- _EXERCISE DETAILS_: Lay out the rows below as a numbered list and leave out any blank lines.

- _DATA SUPPLIED_:
## Begin

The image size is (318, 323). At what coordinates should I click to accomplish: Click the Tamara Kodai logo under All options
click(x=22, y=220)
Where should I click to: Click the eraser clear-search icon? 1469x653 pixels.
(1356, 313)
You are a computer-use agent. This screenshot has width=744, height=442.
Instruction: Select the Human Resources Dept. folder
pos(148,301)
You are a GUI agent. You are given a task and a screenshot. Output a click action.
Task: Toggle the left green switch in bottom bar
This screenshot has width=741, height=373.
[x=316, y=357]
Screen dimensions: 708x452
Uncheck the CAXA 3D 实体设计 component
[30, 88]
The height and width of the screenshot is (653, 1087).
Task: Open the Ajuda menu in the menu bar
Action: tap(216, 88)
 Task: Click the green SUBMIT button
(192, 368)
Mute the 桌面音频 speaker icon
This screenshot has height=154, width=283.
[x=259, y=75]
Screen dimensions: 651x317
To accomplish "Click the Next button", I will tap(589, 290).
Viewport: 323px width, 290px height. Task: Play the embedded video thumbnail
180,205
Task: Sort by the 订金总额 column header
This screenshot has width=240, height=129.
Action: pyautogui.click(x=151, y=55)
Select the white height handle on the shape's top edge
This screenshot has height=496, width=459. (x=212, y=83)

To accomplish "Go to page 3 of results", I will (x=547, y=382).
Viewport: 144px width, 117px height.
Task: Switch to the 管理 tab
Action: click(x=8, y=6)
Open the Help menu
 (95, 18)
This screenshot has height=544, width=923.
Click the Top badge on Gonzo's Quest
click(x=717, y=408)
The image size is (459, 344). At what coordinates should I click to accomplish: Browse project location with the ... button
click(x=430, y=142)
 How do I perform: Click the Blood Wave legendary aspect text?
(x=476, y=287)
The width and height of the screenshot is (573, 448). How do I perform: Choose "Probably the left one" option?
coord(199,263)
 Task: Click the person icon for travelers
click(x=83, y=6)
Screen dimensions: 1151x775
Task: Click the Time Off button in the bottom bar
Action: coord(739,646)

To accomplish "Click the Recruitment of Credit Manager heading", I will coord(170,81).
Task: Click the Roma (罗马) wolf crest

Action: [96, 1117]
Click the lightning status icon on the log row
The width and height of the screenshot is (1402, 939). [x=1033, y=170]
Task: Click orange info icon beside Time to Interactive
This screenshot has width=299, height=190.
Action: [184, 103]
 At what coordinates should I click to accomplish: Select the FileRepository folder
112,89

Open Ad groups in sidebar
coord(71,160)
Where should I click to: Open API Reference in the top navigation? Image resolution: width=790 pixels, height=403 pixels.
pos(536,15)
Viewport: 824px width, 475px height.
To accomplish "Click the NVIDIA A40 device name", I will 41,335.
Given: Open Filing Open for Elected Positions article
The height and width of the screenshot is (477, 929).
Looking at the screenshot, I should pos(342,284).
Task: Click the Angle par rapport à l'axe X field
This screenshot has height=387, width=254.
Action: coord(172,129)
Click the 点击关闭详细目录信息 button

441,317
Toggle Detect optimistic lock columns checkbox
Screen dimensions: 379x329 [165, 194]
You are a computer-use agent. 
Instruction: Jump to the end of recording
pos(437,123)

## End

- _SOLUTION FOR THIS EXERCISE_:
1. The image size is (318, 323). At what coordinates should I click to accomplish: Click the Tamara Kodai logo under All options
2. click(x=22, y=220)
3. Where should I click to: Click the eraser clear-search icon? 1469x653 pixels.
4. (1356, 313)
5. You are a computer-use agent. This screenshot has width=744, height=442.
6. Instruction: Select the Human Resources Dept. folder
7. pos(148,301)
8. You are a GUI agent. You are given a task and a screenshot. Output a click action.
9. Task: Toggle the left green switch in bottom bar
10. This screenshot has width=741, height=373.
11. [x=316, y=357]
12. Screen dimensions: 708x452
13. Uncheck the CAXA 3D 实体设计 component
14. [30, 88]
15. The height and width of the screenshot is (653, 1087).
16. Task: Open the Ajuda menu in the menu bar
17. Action: tap(216, 88)
18.  Task: Click the green SUBMIT button
19. (192, 368)
20. Mute the 桌面音频 speaker icon
21. This screenshot has height=154, width=283.
22. [x=259, y=75]
23. Screen dimensions: 651x317
24. To accomplish "Click the Next button", I will tap(589, 290).
25. Viewport: 323px width, 290px height. Task: Play the embedded video thumbnail
26. 180,205
27. Task: Sort by the 订金总额 column header
28. This screenshot has width=240, height=129.
29. Action: pyautogui.click(x=151, y=55)
30. Select the white height handle on the shape's top edge
31. This screenshot has height=496, width=459. (x=212, y=83)
32. To accomplish "Go to page 3 of results", I will (x=547, y=382).
33. Viewport: 144px width, 117px height.
34. Task: Switch to the 管理 tab
35. Action: click(x=8, y=6)
36. Open the Help menu
37.  (95, 18)
38. This screenshot has height=544, width=923.
39. Click the Top badge on Gonzo's Quest
40. click(x=717, y=408)
41. The image size is (459, 344). At what coordinates should I click to accomplish: Browse project location with the ... button
42. click(x=430, y=142)
43.  How do I perform: Click the Blood Wave legendary aspect text?
44. (x=476, y=287)
45. The width and height of the screenshot is (573, 448). How do I perform: Choose "Probably the left one" option?
46. coord(199,263)
47.  Task: Click the person icon for travelers
48. click(x=83, y=6)
49. Screen dimensions: 1151x775
50. Task: Click the Time Off button in the bottom bar
51. Action: coord(739,646)
52. To accomplish "Click the Recruitment of Credit Manager heading", I will coord(170,81).
53. Task: Click the Roma (罗马) wolf crest
54. Action: [96, 1117]
55. Click the lightning status icon on the log row
56. The width and height of the screenshot is (1402, 939). [x=1033, y=170]
57. Task: Click orange info icon beside Time to Interactive
58. This screenshot has width=299, height=190.
59. Action: [184, 103]
60.  At what coordinates should I click to accomplish: Select the FileRepository folder
61. 112,89
62. Open Ad groups in sidebar
63. coord(71,160)
64. Where should I click to: Open API Reference in the top navigation? Image resolution: width=790 pixels, height=403 pixels.
65. pos(536,15)
66. Viewport: 824px width, 475px height.
67. To accomplish "Click the NVIDIA A40 device name", I will 41,335.
68. Given: Open Filing Open for Elected Positions article
69. The height and width of the screenshot is (477, 929).
70. Looking at the screenshot, I should pos(342,284).
71. Task: Click the Angle par rapport à l'axe X field
72. This screenshot has height=387, width=254.
73. Action: coord(172,129)
74. Click the 点击关闭详细目录信息 button
75. 441,317
76. Toggle Detect optimistic lock columns checkbox
77. Screen dimensions: 379x329 [165, 194]
78. You are a computer-use agent. 
79. Instruction: Jump to the end of recording
80. pos(437,123)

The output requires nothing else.